Nonfarm payrolls increased 428,000 in April, matching the prior month, a Labor Department report showed Friday. The unemployment rate held at 3.6 per cent as the size of the labor force declined. Average hourly earnings rose from a month earlier.
The median estimate in a Bloomberg survey of economists called for a 380,000 advance in payrolls and for the unemployment rate to fall to 3.5 per cent.
The S&P 500 opened lower, 10-year Treasury yields rose and the dollar fluctuated.
The solid payrolls advance suggests demand for labor remains strong. Job openings and quits are back at record highs, and businesses are scrambling to hire enough workers to keep up with resilient consumer demand.
The extreme competition for workers has driven up wages at a rapid pace in recent months. Even so, many workers have not seen their incomes keep up with inflation.
Friday's report showed that average hourly earnings rose 0.3 per cent from March after an upward revision to the prior month. Earnings were up 5.5 per cent from a year earlier. It's hard to tell if this is the start of a sustained moderation in wage growth or a temporary break in the pace of rampant gains.
The former would be good news for the Fed as it seeks to subdue the fastest inflation in four decades. Chair Jerome Powell said Wednesday that the central bank hopes to temper demand for workers, with the aim to slow wage growth and inflation "without having to slow the economy and have a recession and have unemployment rise materially."
Policy makers this week raised interest rates by the most since 2000 in an effort to combat rising prices, and Powell said hikes of such size are on the table for upcoming meetings as well.
"The data confirm the Fed's view that the labor market remains resilient and has strong positive momentum," Rubeela Farooqi, chief US economist at High Frequency Economics, said in a note. "However, wage pressures are in focus and elevated gains are indicating ongoing competition for still-scarce labor, which is lifting labor costs."
The labor force participation rate - the share of the population that is working or looking for work - fell to 62.2 per cent, the lowest in three months, and the rate for workers ages 25-54 edged lower.
The number of people that went from employed to not in the labor force exceeded 5 million for the first time since the immediate aftermath of the pandemic. The figures, which are volatile on a monthly basis, may still suggest retirements or people quitting without lining up another job or looking for work.

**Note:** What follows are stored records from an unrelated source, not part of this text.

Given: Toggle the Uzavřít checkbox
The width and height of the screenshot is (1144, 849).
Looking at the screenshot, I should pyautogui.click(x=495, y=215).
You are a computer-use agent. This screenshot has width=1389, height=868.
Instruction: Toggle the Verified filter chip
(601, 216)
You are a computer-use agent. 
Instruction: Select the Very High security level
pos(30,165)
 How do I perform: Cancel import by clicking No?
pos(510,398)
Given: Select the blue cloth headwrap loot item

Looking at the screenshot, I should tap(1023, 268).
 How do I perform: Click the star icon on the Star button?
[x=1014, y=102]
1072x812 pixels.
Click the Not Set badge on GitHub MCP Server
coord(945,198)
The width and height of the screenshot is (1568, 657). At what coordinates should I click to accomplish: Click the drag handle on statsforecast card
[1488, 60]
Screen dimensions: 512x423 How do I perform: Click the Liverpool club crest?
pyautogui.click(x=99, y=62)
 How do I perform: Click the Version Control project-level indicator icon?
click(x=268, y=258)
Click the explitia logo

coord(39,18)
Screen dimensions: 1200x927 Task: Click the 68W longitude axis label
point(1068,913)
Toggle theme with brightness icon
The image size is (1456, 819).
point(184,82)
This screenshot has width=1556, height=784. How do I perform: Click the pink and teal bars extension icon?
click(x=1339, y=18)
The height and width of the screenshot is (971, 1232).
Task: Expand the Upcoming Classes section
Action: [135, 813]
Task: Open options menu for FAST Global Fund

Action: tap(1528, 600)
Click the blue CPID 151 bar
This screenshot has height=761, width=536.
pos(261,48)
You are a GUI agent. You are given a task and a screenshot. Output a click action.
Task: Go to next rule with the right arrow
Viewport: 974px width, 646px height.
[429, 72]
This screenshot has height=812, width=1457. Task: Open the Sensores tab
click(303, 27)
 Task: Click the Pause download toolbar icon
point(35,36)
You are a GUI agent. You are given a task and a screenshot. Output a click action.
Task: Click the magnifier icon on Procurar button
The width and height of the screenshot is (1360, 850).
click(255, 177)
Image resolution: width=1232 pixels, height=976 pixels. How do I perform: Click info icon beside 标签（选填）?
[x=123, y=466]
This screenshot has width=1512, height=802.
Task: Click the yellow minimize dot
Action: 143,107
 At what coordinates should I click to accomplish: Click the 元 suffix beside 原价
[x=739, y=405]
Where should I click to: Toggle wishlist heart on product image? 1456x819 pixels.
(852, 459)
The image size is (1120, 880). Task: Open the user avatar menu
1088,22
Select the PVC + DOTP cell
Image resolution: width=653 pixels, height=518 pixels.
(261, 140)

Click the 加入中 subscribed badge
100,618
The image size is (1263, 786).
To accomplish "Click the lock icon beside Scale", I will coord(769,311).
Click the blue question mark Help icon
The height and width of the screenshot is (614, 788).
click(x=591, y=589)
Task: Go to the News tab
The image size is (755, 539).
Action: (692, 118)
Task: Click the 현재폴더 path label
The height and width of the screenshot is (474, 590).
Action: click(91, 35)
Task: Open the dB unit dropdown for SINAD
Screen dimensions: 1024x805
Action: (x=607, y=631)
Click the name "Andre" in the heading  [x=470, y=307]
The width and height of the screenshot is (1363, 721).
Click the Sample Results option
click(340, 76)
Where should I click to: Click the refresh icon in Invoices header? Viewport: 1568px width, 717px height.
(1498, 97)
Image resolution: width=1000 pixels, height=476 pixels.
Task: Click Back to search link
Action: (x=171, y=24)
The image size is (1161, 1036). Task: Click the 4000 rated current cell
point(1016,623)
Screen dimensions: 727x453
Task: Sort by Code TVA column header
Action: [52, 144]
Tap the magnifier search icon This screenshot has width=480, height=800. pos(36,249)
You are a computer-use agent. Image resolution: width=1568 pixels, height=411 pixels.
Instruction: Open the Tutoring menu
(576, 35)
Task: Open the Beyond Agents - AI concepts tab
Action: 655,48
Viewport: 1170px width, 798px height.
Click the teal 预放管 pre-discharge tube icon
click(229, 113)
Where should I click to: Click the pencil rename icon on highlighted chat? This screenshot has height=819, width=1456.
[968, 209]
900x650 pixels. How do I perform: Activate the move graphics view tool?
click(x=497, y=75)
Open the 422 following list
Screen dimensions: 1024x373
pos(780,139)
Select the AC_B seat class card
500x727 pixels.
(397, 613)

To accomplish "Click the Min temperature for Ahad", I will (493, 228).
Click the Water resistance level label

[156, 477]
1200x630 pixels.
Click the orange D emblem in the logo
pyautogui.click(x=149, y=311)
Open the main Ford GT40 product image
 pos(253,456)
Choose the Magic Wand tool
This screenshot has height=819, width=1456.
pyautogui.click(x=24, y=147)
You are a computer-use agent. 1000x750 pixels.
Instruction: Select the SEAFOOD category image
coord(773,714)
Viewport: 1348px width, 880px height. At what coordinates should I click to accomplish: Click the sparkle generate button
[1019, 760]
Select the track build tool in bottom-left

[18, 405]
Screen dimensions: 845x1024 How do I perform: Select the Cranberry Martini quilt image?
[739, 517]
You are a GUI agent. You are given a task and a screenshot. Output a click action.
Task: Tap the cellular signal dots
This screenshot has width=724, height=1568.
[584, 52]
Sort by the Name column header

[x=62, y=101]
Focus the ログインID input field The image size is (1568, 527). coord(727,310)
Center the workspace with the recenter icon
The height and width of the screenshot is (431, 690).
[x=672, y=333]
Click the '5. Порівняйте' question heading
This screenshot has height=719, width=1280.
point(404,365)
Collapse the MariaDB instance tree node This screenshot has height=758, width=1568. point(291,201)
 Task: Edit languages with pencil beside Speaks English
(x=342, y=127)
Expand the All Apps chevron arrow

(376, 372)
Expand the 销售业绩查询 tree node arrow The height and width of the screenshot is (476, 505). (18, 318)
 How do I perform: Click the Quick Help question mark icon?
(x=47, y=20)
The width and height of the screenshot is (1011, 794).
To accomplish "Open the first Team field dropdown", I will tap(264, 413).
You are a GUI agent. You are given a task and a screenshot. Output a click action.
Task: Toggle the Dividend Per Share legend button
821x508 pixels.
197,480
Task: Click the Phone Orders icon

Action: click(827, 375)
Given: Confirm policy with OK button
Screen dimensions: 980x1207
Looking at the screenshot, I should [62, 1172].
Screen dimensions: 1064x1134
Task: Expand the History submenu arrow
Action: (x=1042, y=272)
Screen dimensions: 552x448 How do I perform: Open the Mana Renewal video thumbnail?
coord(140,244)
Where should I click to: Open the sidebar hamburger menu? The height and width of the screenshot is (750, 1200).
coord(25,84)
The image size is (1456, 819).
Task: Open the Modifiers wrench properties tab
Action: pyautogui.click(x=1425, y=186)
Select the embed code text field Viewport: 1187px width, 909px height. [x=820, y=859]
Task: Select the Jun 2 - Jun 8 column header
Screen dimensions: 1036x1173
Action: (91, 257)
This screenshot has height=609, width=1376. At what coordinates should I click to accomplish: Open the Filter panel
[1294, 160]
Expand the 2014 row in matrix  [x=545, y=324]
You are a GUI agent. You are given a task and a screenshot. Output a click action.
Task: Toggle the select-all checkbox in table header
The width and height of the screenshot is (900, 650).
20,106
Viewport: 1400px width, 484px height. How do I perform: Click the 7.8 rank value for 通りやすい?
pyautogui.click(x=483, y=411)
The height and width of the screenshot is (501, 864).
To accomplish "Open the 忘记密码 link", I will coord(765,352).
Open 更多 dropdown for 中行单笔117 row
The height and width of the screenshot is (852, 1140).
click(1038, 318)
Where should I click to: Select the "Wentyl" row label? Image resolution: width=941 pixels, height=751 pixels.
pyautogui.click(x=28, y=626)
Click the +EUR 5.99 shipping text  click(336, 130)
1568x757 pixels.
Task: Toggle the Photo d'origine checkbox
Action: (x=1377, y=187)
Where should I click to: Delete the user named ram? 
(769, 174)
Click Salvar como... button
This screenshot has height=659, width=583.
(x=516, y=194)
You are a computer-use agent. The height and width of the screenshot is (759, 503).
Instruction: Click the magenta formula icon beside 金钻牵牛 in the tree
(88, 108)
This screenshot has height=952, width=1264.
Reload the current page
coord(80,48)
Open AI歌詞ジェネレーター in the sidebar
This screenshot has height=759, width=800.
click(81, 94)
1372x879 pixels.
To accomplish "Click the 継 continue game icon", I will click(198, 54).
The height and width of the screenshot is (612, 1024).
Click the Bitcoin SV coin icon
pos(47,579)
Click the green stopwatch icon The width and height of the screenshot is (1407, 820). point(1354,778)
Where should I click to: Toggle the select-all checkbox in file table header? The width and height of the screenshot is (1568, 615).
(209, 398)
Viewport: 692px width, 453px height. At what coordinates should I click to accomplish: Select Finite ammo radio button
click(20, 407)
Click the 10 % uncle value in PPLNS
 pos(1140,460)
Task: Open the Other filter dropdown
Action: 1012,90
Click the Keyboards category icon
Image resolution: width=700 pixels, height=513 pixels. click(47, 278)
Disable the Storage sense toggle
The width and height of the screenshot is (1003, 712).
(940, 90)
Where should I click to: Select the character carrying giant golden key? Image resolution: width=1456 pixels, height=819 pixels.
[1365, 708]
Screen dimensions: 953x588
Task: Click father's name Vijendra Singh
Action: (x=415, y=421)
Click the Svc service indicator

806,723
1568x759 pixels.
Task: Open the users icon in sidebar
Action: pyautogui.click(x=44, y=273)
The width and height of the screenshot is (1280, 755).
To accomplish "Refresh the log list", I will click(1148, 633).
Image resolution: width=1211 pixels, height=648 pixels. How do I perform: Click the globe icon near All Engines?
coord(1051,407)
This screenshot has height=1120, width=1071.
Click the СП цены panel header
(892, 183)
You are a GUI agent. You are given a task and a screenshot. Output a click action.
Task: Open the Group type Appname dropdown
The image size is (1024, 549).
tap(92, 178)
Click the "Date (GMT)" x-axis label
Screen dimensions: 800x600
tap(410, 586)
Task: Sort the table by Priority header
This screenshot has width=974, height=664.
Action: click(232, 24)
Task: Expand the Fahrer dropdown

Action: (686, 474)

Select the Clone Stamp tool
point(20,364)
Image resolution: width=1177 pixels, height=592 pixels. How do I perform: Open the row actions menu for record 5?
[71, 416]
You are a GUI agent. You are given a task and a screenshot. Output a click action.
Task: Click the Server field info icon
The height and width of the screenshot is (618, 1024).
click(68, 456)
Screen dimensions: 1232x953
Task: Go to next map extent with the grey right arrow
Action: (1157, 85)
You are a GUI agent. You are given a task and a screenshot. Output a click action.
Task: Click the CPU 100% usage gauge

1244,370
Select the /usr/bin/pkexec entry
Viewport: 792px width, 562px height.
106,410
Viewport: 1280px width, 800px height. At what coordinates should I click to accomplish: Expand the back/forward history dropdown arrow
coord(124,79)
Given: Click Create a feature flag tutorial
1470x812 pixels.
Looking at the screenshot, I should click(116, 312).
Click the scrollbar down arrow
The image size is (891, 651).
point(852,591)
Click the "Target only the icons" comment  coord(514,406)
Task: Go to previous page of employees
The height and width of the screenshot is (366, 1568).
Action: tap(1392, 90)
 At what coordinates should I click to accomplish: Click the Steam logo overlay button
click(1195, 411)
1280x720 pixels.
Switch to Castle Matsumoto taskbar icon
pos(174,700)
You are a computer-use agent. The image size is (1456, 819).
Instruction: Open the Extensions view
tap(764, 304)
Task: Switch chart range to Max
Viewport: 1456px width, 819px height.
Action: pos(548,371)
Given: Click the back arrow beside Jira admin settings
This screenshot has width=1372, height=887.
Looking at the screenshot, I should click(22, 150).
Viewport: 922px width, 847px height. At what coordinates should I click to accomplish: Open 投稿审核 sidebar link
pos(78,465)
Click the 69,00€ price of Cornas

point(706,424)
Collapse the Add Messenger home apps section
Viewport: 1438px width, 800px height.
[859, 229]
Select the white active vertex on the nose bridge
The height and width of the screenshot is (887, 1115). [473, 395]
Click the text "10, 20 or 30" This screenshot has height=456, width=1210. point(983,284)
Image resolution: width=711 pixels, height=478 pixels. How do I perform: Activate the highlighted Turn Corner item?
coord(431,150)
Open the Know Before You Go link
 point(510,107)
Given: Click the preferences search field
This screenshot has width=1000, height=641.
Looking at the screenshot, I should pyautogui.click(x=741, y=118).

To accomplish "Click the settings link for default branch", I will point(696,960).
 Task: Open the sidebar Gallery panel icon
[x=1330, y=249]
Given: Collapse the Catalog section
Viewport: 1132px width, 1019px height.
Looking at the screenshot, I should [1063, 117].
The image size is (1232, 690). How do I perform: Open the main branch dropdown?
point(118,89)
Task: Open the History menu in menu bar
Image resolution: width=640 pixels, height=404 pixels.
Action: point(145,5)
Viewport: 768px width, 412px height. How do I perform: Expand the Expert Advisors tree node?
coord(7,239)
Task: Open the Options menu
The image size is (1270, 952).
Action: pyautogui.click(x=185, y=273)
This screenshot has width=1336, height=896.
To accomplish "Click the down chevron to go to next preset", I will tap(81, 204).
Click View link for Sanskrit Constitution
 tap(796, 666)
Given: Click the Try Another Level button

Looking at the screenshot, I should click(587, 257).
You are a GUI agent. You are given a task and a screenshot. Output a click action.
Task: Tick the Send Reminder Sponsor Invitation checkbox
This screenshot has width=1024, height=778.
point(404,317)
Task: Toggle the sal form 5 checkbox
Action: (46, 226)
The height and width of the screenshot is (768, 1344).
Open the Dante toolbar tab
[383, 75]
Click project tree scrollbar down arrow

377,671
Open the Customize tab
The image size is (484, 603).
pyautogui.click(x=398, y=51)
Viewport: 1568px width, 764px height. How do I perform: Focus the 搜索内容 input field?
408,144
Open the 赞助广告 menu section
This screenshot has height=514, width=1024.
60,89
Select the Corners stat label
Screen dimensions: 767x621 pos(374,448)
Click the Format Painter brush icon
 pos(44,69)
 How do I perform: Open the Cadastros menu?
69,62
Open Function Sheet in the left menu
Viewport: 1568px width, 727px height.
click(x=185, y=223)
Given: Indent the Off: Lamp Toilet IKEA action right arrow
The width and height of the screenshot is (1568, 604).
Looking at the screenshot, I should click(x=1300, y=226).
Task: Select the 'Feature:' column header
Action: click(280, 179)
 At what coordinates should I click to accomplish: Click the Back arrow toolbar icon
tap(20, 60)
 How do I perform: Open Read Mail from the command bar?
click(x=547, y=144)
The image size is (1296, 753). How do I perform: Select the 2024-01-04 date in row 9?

A variety of factors, including care-giving responsibilities for children and the elderly, have kept participation from bouncing back to its pre-pandemic levels. Looking ahead, higher wages paired with surging prices for necessities like food and shelter may bring more Americans back to the labor force.
For President Joe Biden, the jobs recovery remains a bright spot in an otherwise challenging economic picture heading into the midterms later this year. Inflation is at its highest in generations, and the country is facing bigger bills for everything from groceries to rent to gasoline. Nearly 60 per cent of Americans disapprove of the president's handling of the economy.